▸ EXERCISE
The word "Switch" turns up on some lines of this data; say how many, and give no other text.

Records excerpted from a collection:

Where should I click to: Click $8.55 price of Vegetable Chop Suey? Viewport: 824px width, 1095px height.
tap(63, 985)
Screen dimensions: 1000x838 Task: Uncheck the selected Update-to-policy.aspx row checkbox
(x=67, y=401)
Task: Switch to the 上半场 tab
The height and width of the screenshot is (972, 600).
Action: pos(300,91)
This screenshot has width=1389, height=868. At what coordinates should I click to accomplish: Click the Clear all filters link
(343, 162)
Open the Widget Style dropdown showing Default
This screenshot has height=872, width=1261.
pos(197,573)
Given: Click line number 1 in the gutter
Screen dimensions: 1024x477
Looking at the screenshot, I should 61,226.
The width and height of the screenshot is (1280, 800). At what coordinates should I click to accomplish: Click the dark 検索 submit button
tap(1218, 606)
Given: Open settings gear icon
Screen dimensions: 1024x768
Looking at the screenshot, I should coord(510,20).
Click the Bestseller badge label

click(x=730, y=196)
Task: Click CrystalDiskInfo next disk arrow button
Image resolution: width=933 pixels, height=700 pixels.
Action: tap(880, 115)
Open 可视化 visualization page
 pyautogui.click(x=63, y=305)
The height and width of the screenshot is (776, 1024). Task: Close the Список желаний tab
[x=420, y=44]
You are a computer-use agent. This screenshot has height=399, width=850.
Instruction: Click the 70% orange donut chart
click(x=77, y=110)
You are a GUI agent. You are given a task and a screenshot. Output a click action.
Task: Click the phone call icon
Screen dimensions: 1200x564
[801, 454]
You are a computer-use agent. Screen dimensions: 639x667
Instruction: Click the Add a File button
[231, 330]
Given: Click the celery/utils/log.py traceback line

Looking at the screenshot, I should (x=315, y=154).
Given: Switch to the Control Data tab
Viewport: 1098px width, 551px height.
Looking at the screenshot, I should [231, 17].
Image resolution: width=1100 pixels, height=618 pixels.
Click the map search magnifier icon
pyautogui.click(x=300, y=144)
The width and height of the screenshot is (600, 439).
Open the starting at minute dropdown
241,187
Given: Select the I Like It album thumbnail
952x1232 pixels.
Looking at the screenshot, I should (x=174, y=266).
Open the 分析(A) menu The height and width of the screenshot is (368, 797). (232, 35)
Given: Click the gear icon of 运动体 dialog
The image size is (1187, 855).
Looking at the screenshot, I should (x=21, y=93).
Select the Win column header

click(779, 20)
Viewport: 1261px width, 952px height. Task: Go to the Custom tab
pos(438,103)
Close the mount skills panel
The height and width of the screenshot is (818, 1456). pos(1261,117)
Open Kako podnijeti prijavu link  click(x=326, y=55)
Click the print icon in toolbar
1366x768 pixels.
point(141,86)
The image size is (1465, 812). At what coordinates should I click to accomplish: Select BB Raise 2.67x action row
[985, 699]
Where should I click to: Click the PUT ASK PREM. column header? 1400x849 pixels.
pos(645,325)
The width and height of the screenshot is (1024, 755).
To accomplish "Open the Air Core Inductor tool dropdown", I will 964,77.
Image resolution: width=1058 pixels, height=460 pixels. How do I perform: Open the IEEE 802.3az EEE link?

▸ EXERCISE ANSWER
2